Friday, July 29, 2011

A call to taxes

A New York Times reporter hangs out in a left-wing town in Massachusetts where everyone agrees on the need to raise taxes -- on someone else:
“My biggest feeling is that corporations and the very rich should be willing to be taxed more to help us out of this,” said Sarah Leinbach, 73, a retired teacher who had just returned from a vacation on Cape Cod. “I’m always angry at the greed of certain people who don’t seem to care about the common good.”

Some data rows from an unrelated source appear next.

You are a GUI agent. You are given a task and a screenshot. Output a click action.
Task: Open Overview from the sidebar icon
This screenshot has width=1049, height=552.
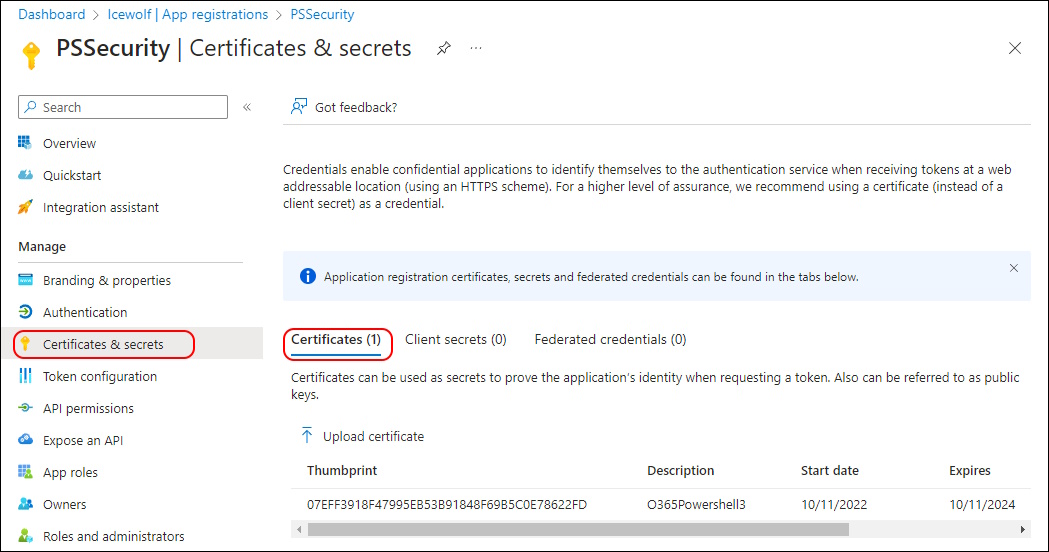(x=25, y=143)
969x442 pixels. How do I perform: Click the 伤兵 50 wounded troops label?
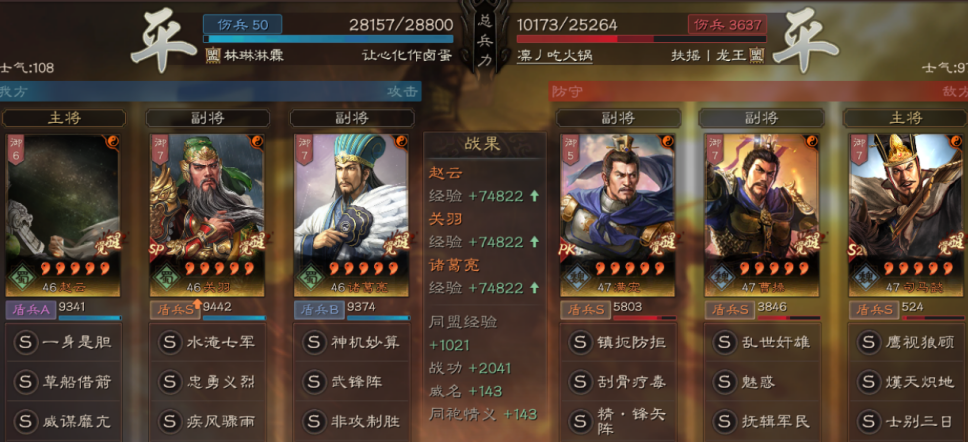242,25
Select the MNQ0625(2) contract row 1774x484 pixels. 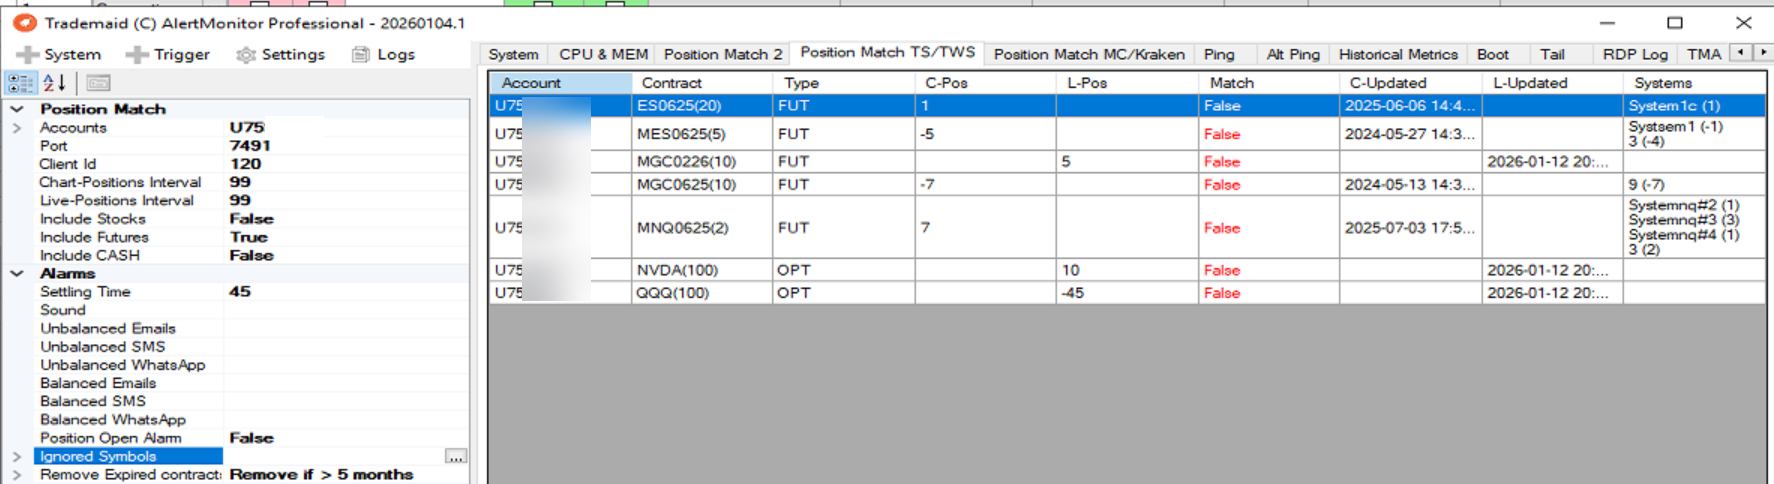point(683,228)

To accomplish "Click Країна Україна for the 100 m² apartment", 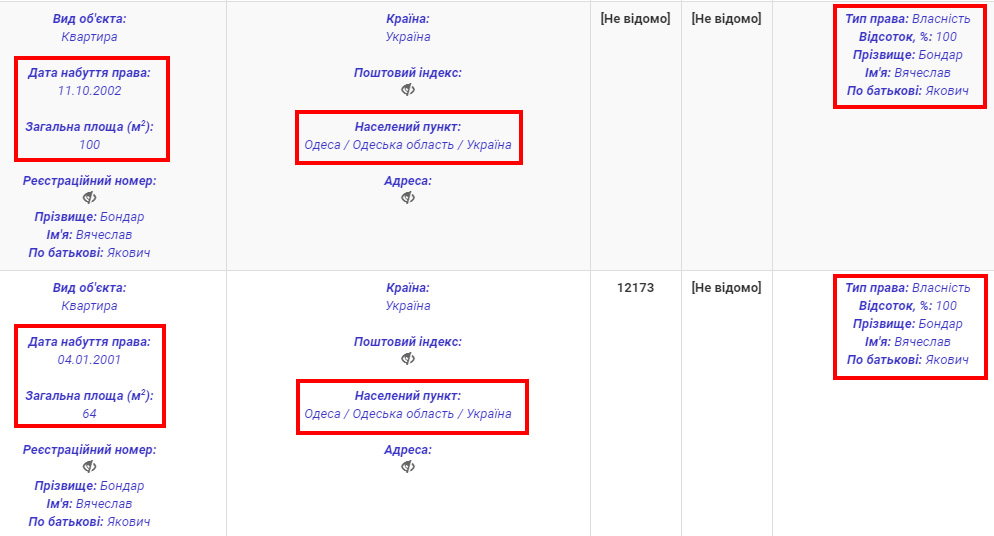I will [x=408, y=28].
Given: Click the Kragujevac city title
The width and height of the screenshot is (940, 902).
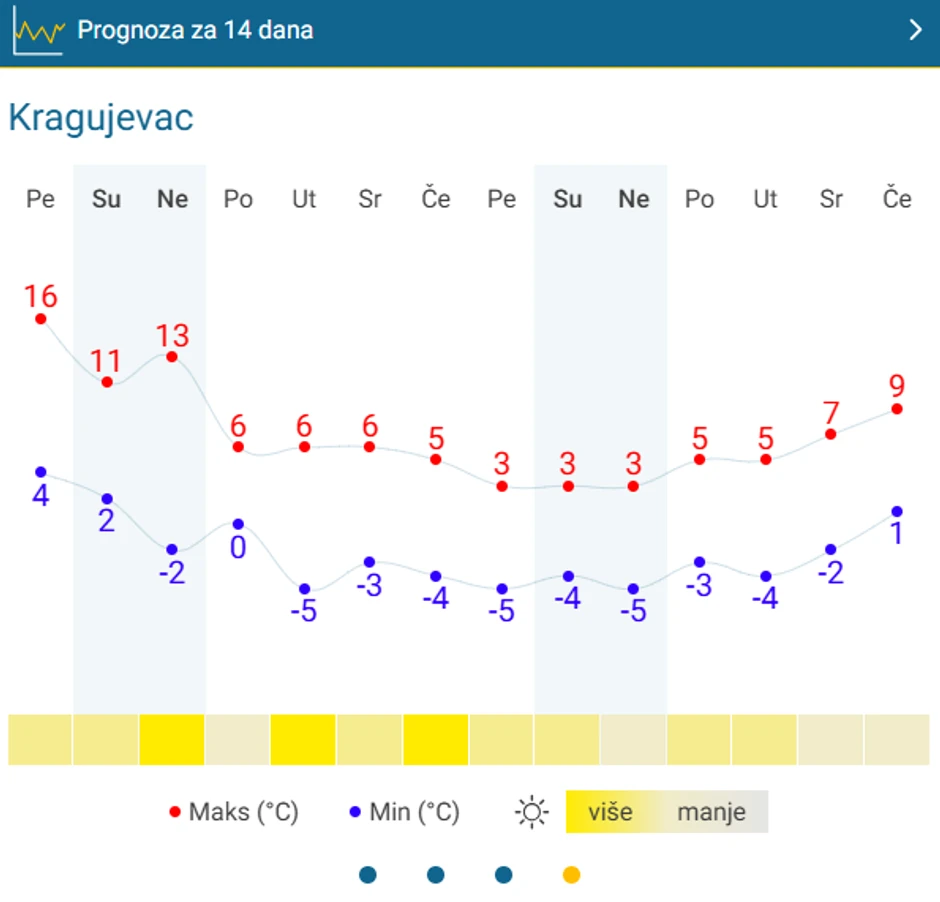Looking at the screenshot, I should [x=101, y=118].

Dorothy Boime, a 71-year-old acupuncturist, said Republicans shared blame for the deficit. “They ran it up pretty well during the Iraq war and then cut the taxes,” she said, “which seems pretty unbelievable. I say, leave Medicare and Medicaid alone and spend less money on wars and military outposts for our empire and tax the wealthy more.”
Outside the Coolidge Corner Theater, Noam Shobani, 25, who grew up in neighboring Newton, agreed that raising taxes on the rich would be a reasonable way to help pay the nation’s bills.
...Howard Reef, a developer from Natick who described himself as a moderate Republican, said he was furious at both political parties for not solving the debt limit problem sooner. Mr. Reef called the nation’s appetite for spending “absurd,” but he, like Democrats interviewed, said tax increases should be part of the solution.
“Everyone has to make a contribution,” he said. “We can’t eliminate and hurt a lot of the poor and middle-class people without the wealthier people somehow assisting in an ultimate resolution.”
It's amazing how quick these people are to volunteer other people's money. And should those people resist having their money taken to fund the services the others utilize they are labeled greedy. The progressive line in a nutshell: they've got it and we want it.